- Directed by: Alexander Grasshoff
- Written by: Alexander Grasshoff
- Produced by: Robert Cohn Alexander Grasshoff
- Cinematography: Richard Moore
- Distributed by: Columbia Pictures
- Release dates: August 21, 1967 (Premiere); October 1967;
- Running time: 104 minutes
- Country: United States
- Language: English

= Young Americans (1967 film) =

Young Americans is a 1967 American documentary directed by Alexander Grasshoff. It follows the Young Americans choir as they travel and perform across the United States. The film won the Academy Award for Best Documentary Feature in 1969, but the award was later revoked because the film had been released in 1967, making it ineligible. It remains the only documentary to have had its Oscar rescinded (the award was given to runner-up Journey into Self). Actress and singer Vicki Lawrence, later known for The Carol Burnett Show, appears in several musical numbers.

==Overview==
The documentary profiles The Young Americans, a Los Angeles-based youth show choir made up of high school and college students. Under the leadership of Milton Anderson, the group embodies patriotism and wholesome entertainment. The film follows their audition and rehearsal process as they prepare for a fall tour across the United States by bus. Out of a large pool of hopefuls, only 36 performers—18 males and 18 females—are selected, with Anderson looking for more than just vocal talent. Some of the auditioning students share what being part of the choir means to them.

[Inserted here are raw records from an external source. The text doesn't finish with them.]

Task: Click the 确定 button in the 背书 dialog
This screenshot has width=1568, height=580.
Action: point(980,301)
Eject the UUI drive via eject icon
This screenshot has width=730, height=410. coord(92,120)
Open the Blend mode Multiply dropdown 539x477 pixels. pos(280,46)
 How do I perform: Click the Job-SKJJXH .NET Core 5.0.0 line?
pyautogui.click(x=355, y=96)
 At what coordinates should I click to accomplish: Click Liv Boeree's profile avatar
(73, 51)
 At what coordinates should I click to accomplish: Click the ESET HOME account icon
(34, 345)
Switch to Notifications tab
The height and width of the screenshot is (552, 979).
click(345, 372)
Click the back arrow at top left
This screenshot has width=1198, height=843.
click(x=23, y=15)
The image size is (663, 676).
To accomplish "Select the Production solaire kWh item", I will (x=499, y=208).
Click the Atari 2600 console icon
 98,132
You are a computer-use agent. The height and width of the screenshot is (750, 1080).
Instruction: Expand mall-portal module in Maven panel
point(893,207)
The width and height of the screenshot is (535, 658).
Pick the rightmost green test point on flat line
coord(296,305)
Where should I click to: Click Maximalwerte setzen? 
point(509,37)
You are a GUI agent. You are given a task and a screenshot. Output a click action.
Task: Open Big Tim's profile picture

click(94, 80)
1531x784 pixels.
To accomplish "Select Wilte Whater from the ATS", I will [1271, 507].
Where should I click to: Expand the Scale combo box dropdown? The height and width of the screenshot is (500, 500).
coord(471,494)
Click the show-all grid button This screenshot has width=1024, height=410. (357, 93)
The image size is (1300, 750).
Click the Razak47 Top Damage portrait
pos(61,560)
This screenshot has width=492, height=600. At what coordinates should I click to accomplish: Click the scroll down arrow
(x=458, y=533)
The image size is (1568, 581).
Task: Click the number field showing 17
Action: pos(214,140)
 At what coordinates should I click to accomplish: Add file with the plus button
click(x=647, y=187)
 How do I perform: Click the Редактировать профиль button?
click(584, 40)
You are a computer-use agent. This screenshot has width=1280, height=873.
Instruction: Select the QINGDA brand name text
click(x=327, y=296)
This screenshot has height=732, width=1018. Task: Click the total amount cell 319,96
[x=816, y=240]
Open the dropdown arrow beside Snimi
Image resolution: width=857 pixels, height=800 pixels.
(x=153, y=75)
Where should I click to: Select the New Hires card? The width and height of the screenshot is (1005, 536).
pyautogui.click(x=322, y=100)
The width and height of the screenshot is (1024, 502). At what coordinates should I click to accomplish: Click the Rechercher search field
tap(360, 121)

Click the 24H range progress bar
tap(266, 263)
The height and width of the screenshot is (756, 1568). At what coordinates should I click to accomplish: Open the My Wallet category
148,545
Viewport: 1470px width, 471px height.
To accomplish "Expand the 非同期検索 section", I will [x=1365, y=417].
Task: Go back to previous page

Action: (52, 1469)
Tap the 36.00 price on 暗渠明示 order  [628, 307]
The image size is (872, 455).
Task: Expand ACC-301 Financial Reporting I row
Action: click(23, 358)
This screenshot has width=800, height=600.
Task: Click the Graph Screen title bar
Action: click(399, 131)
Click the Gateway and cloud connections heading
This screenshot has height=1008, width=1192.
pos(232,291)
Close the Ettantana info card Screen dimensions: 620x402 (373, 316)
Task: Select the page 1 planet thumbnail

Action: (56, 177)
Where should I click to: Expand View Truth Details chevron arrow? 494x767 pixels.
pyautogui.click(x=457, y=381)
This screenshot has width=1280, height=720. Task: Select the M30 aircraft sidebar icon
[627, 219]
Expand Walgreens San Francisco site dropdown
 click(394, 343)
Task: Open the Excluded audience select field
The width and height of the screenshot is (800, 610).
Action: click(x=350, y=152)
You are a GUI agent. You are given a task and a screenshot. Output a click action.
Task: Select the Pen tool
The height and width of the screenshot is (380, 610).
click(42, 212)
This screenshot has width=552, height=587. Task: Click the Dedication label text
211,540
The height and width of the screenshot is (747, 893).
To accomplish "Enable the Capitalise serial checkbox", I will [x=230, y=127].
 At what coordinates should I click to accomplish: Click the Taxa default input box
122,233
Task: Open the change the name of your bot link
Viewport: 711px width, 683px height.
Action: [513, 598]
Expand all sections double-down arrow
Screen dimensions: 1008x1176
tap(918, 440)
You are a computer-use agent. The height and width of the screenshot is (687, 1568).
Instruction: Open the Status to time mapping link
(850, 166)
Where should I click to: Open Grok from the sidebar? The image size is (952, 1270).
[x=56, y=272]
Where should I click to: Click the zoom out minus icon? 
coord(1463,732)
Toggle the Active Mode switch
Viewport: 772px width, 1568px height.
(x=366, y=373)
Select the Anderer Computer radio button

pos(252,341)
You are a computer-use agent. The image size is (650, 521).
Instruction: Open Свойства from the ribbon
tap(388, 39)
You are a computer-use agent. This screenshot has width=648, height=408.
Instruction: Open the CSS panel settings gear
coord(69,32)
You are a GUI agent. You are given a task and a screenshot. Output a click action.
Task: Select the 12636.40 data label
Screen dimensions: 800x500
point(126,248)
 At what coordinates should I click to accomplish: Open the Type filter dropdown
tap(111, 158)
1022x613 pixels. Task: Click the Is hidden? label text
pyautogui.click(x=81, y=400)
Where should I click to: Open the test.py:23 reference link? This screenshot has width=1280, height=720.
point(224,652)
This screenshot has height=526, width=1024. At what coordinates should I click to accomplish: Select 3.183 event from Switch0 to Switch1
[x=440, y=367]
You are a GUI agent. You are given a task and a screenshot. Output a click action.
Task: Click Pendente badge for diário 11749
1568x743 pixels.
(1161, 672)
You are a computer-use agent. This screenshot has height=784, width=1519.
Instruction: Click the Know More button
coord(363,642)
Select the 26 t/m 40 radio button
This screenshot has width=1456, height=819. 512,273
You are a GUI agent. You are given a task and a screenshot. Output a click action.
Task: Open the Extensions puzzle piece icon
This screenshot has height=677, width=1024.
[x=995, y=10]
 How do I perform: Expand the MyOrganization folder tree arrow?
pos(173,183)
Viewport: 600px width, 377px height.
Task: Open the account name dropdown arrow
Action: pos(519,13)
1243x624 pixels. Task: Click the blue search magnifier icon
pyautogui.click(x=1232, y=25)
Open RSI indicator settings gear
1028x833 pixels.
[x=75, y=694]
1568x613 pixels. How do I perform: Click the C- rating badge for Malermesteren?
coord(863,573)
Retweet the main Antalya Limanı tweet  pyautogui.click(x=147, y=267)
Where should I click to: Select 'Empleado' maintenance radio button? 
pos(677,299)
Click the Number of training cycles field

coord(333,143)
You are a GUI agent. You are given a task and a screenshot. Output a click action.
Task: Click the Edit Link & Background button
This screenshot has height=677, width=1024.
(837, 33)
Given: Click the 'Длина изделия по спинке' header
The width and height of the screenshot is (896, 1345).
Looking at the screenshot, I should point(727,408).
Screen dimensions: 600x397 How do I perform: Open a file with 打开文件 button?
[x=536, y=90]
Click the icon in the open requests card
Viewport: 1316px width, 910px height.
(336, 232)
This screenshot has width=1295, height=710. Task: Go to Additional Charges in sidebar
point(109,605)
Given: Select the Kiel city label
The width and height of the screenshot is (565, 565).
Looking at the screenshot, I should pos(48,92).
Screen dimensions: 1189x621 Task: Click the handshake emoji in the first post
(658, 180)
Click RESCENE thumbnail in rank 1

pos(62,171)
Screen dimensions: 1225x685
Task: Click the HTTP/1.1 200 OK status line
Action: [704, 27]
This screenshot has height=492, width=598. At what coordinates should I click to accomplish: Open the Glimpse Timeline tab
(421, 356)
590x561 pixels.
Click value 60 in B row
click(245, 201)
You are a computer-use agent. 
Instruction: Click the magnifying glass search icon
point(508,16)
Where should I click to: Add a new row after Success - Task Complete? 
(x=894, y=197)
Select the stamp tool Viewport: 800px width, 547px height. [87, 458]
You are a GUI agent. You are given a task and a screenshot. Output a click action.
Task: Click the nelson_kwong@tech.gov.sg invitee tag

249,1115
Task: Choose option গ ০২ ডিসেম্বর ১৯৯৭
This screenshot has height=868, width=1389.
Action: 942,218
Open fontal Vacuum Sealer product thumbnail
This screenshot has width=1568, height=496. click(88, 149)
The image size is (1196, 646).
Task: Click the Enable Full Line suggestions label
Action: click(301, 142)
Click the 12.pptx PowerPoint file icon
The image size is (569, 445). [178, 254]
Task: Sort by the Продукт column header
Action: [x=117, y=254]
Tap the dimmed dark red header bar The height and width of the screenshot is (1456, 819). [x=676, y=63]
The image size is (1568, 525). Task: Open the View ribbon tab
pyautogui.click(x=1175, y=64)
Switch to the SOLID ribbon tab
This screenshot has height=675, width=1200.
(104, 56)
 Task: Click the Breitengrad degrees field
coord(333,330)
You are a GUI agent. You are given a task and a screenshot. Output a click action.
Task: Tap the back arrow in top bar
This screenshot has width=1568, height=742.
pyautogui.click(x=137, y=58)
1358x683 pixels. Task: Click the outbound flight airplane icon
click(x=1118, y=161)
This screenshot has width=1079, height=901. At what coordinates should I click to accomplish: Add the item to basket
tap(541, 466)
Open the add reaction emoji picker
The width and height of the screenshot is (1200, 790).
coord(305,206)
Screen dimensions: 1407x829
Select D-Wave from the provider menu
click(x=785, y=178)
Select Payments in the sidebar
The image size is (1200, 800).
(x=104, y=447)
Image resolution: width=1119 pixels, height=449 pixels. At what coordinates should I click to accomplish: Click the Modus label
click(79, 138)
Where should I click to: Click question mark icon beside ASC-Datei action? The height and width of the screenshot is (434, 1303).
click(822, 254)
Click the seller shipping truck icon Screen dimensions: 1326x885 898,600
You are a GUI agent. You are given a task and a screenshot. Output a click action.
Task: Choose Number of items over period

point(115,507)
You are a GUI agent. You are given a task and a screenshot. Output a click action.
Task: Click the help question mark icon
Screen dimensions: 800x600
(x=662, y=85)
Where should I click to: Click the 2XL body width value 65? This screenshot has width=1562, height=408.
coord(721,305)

The tour includes stops in Boston, New York City, a state fair, and even the Illinois State Penitentiary. The documentary captures both their performances and their interactions offstage, highlighting the challenges of traveling with a large group, which includes organizers, chaperones, and crew members. As expected, tensions arise, as the young performers navigate the pressures of the tour and the expectations placed upon them.

==Release==
The film premiered on August 21, 1967, at the Plaza Theatre in Kansas City as a benefit for the Will Rogers Hospital.